Historien des corps et de la beauté, Georges Vigarello a signé un ouvrage saisissant intitulé Les métamorphoses du gras. Cette histoire de l’obésité nous conduit du Moyen-Age à l’époque contemporaine, et à travers les arcanes des représentations symboliques, des traités diététiques et médicinaux. Dans cette histoire, on découvre la graisse, l’embonpoint, le potelé des corps moelleux, et les représentations imaginaires du gras au long des siècles. Le livre de Georges Vigarello bouleverse quelques certitudes. Il démontre deux choses essentielles :

1/ Le gros a toujours été mal vu. Certes, le gras est lié à la richesse, car le gros est celui qui peut manger, par opposition au famélique pauvre ; mais le gros c’est aussi celui qui ne sait pas se restreindre, qui est goinfre, et qui gaspille la nourriture. La réprobation du gros est assez générale.

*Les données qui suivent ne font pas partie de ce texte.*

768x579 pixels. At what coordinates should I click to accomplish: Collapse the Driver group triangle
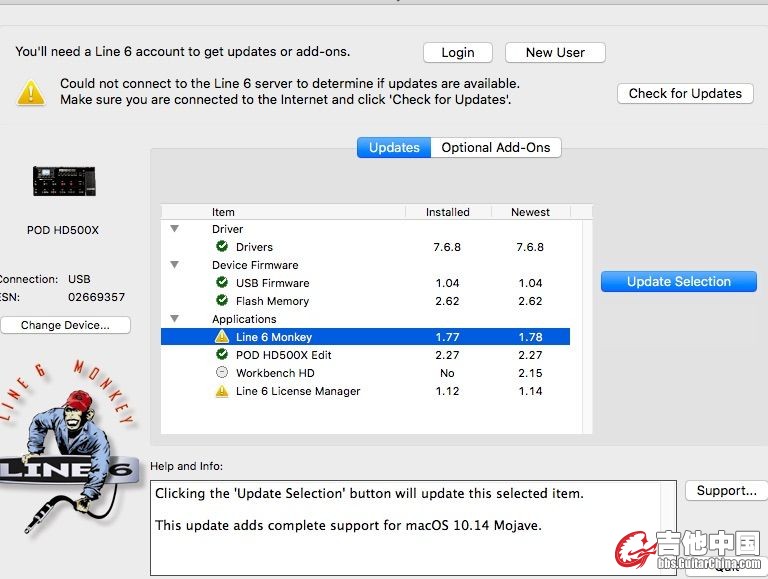(175, 229)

2/ En revanche, ce que nous nommons gros évolue. Un chapitre intéressant étudie ainsi les controverses des médecins du XIXe siècle pour savoir à partir de quel moment on peut considérer une personne comme grosse. La grosseur, et donc la maigreur, n’a pas toujours eu les mêmes critères. Ce qui pouvait apparaître comme maigre il y a un siècle est ainsi vu comme potelé aujourd’hui.

Il y a ainsi un art de la mesure et de la définition du juste poids, qui apparaît au cours du XIXe siècle, quand les corps se dénudent, sous l’effet entre autres du sport et de la mode des stations balnéaires. Le discours moralisateur sur le gras, hérité du religieux, demeure, mais il trouve désormais ses racines dans la pensée esthétique et la notion de santé. Le positivisme scientifique se manifeste aussi dans le rapport au corps. Ce qui est aussi nouveau à l’époque contemporaine, c’est que le gros est vu comme une maladie. Il faut donc s’en soigner, et pour cela les thérapies se multiplient. C’est le début de nos fameux régimes, dont l’imagination ne cesse de foisonner. Si l’embonpoint est donc un échec de la volonté, la signification du gras n’a cessé d’évoluer. La question de l’apparence n’est donc pas nouvelle, mais sa signification est en revanche toute polymorphe ; un peu comme les corps qu’elle essaye de former.